During his time in exile, Jinnah was constantly visited by Muslim leaders who begged him to return to India and continue his political struggle for their cause. Chaudhry Rehmat Ali and his group of friends met Jinnah during this time as well, and proposed to him a radical idea of a Muslim state comprising the western provinces of India which were majority Muslim. The Eastern provinces which were also Muslim majority were conveniently left out.

Upon his return to India, Jinnah assumed the leadership of the Muslim League, although he still looked favorably towards some sort of accommodation of Muslims in a United India. Jinnah’s aspirations for settlement were shattered when the Congress (maintaining its claim of representing all Indians) swept the 1937 elections and formed governments in the Center and the Provinces. Nehru and his party felt no need to consider a minority party in the formation of their government.

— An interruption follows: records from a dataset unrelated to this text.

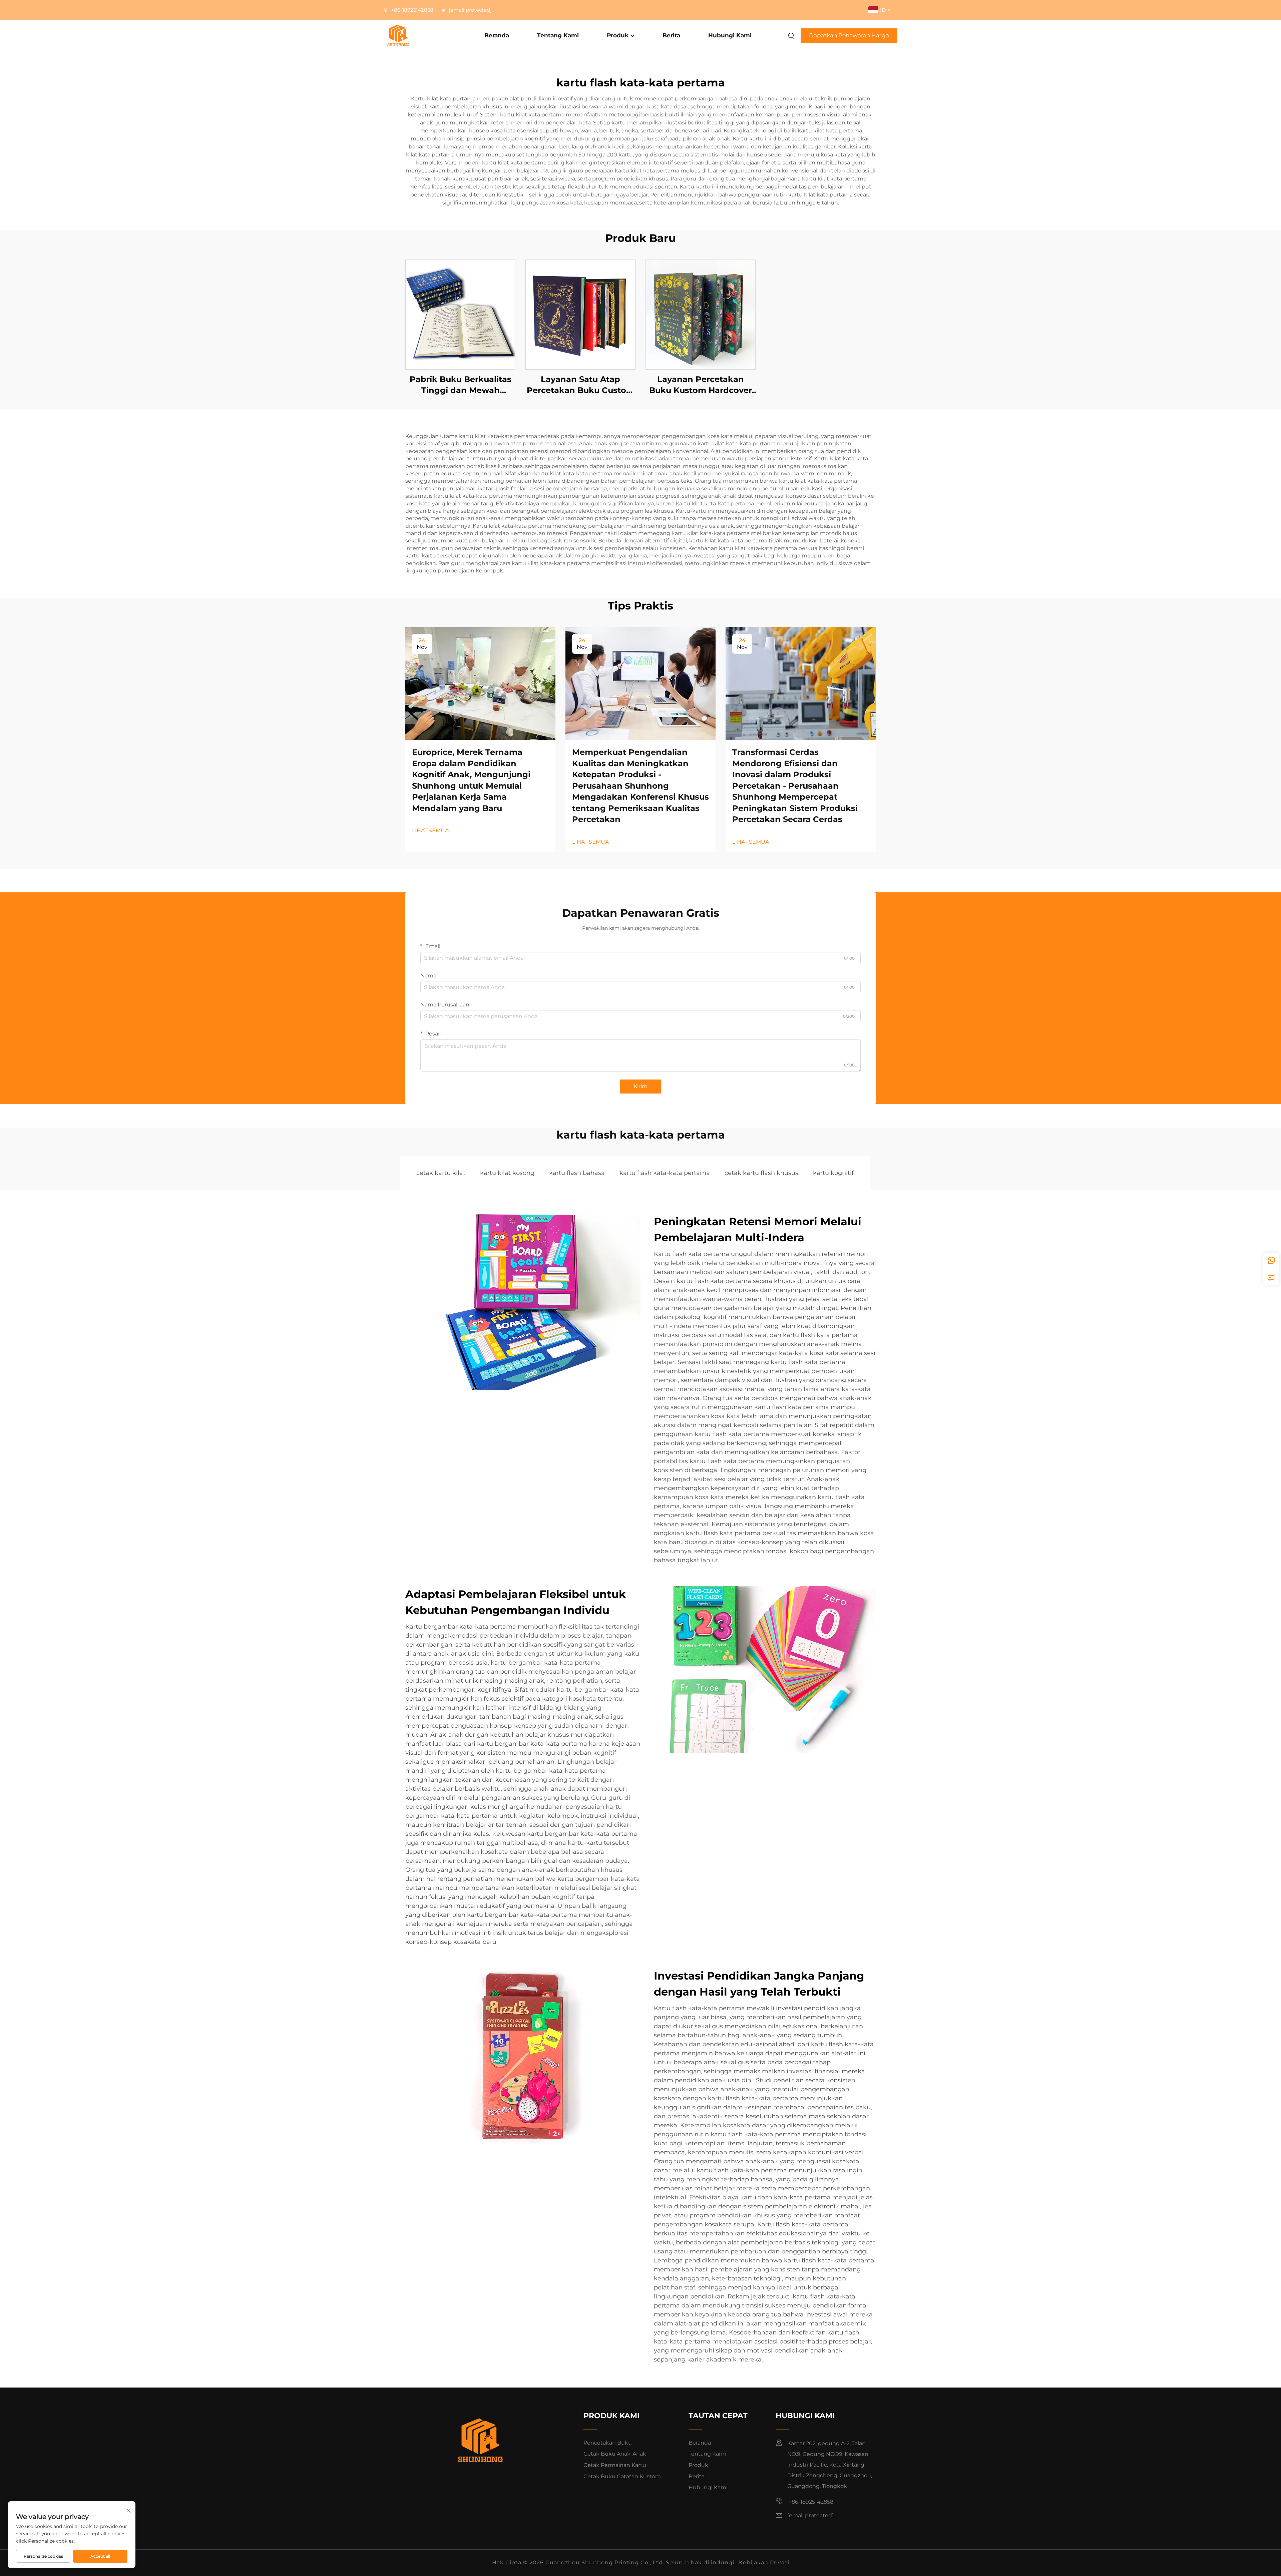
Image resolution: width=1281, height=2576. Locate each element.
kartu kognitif (833, 1173)
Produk (617, 35)
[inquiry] (1271, 1277)
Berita (671, 35)
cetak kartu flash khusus (761, 1173)
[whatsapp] (1271, 1261)
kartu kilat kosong (507, 1173)
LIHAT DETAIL (460, 314)
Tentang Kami (558, 35)
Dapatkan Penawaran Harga (849, 35)
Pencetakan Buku (607, 2443)
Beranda (496, 35)
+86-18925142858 (411, 10)
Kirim (640, 1086)
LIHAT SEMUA (430, 830)
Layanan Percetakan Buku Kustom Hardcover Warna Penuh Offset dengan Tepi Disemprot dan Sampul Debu (700, 385)
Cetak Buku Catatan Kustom (622, 2476)
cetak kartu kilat (440, 1173)
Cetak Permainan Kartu (614, 2465)
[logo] (422, 35)
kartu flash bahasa (577, 1173)
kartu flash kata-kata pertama (664, 1173)
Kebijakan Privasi (764, 2562)
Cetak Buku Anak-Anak (614, 2454)
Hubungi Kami (730, 35)
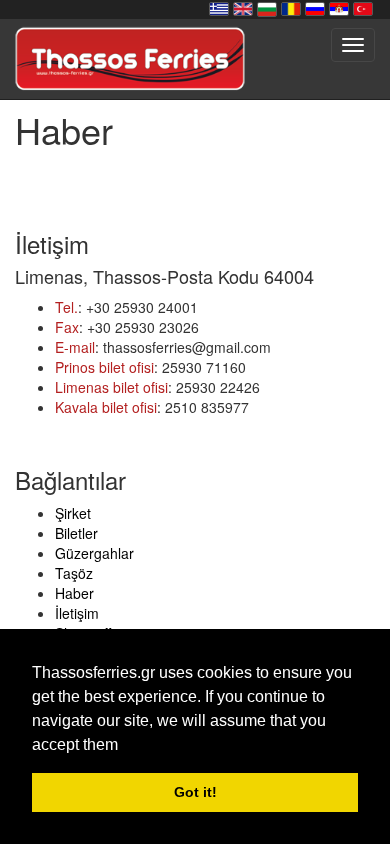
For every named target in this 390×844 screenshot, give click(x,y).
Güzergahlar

Many incidents of maltreatment, provocation and rioting were reported in the Muslim majority provinces, which disillusioned the Muslim populations from the party which claimed to represent all Indians. In one of his speeches before the outbreak of WWII, Nehru insisted that there were only two powers in India, the British and the Congress. Mr. Jinnah retorted and said that there was a third power as well, namely the Muslims.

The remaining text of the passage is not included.